Bitrefill conserva dati personali in misura ridotta e non impone KYC obbligatorio per la maggior parte dei servizi. Tuttavia, circa 18.500 registrazioni di acquisto sono state consultate: contenevano email, indirizzi di pagamento in criptovalute e metadati come indirizzi IP. Un sottoinsieme di circa 1.000 record includeva nomi cifrati relativi a prodotti specifici; tali informazioni sono trattate come potenzialmente compromesse e i clienti interessati sono stati contattati direttamente via email.
Attualmente Bitrefill ritiene che i clienti non debbano intraprendere azioni particolari, ma raccomanda prudenza rispetto a comunicazioni inattese che facciano riferimento a Bitrefill o alle loro attività in criptovalute.
Misure per rafforzare la sicurezza
In risposta all’incidente, la piattaforma ha annunciato una serie di interventi per innalzare il livello di sicurezza: test di penetrazione approfonditi con esperti esterni, inasprimento dei controlli di accesso interni, miglioramento del logging e del monitoraggio per rilevare le minacce più rapidamente, e perfezionamento delle procedure di risposta agli incidenti e dei protocolli di spegnimento automatico.
Tra le azioni operative è stata anche la scelta di utilizzare il proprio capitale operativo per coprire le perdite finanziarie generate dall’attacco, segnalando che l’azienda rimane ben finanziata e redditizia e in grado di assorbire l’impatto economico immediato.
Prospettive e implicazioni
La violazione sottolinea la persistenza della minaccia rivolta alle infrastrutture collegate alle criptovalute e l’importanza di pratiche di sicurezza consolidate: uso esteso di storage cold e multisig per fondi rilevanti, revisione e rimozione di credenziali legacy, segmentazione della rete, protezione dei dispositivi dei dipendenti e audit regolari della supply chain.

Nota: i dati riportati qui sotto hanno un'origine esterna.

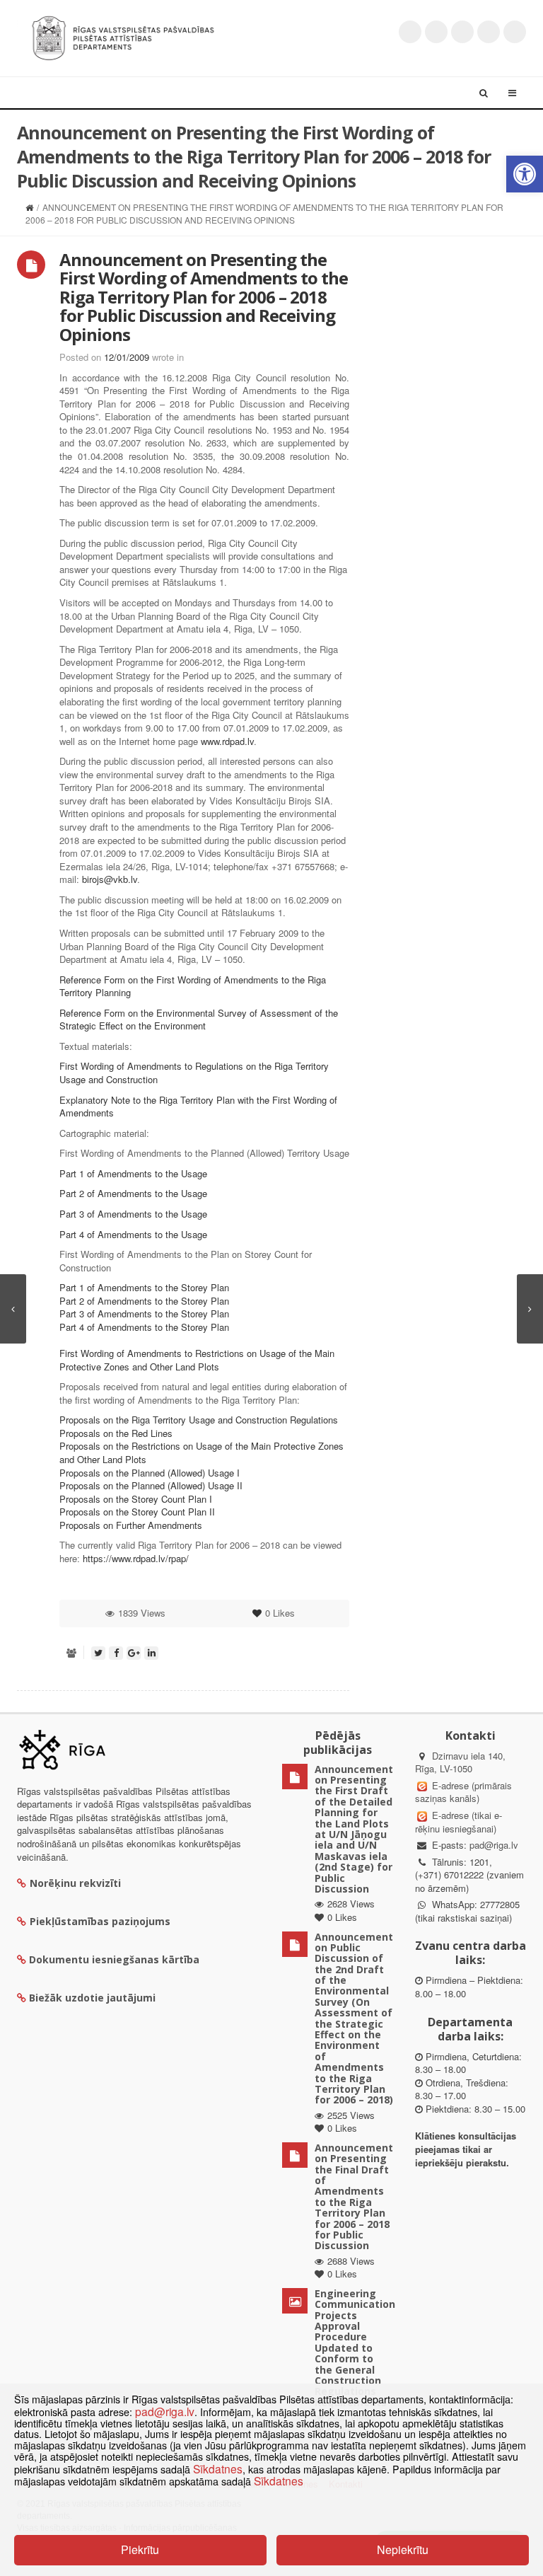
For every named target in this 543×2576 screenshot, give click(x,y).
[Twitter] (410, 32)
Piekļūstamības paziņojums (100, 1921)
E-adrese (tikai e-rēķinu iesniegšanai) (458, 1821)
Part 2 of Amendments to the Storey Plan (144, 1300)
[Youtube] (462, 32)
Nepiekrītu (402, 2549)
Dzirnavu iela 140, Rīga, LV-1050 (460, 1762)
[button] (524, 174)
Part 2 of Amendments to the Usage (133, 1193)
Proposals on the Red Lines (116, 1433)
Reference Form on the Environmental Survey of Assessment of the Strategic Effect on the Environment (198, 1019)
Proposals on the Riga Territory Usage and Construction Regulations (198, 1419)
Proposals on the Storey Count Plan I (135, 1499)
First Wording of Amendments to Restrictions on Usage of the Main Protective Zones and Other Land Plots (196, 1359)
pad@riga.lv (493, 1845)
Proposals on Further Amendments (130, 1525)
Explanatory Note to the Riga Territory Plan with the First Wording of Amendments (198, 1106)
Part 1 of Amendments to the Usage (133, 1173)
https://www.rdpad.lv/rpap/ (136, 1558)
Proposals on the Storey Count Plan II (137, 1511)
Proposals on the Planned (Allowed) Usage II (151, 1485)
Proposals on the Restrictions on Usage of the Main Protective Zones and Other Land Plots (201, 1452)
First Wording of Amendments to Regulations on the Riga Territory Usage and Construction (194, 1072)
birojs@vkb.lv (109, 879)
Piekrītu (140, 2549)
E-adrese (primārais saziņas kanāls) (463, 1792)
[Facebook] (436, 32)
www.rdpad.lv (227, 741)
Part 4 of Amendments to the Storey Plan (144, 1327)
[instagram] (488, 32)
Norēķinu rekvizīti (75, 1883)
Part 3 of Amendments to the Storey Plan (144, 1313)
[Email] (514, 32)
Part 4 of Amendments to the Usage (133, 1234)
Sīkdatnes (218, 2468)
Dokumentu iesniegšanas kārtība (114, 1959)
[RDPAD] (123, 36)
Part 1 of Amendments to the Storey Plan (144, 1287)
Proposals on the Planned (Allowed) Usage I (149, 1472)
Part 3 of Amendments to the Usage (133, 1213)
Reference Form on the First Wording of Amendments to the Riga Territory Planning (192, 986)
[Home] (29, 207)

Il modus operandi osservato è coerente con attacchi precedentemente attribuiti al Lazarus Group, che in passato ha preso di mira progetti come Ronin Network, il bridge Horizon di Harmony, WazirX e Atomic Wallet, mettendo in luce come gruppi sofisticati continuino a evolvere le loro tattiche per sfruttare punti deboli sia tecnici sia organizzativi.
Bitrefill said:
“Essere colpiti da un attacco sofisticato è estremamente gravoso. Tuttavia siamo sopravvissuti e continueremo a impegnarci per meritare la fiducia dei nostri clienti.”
La vicenda evidenzia anche il ruolo cruciale della collaborazione tra settore privato, ricercatori e autorità per mitigare i danni e prevenire futuri incidenti, oltre all’importanza della trasparenza nella comunicazione agli utenti colpiti.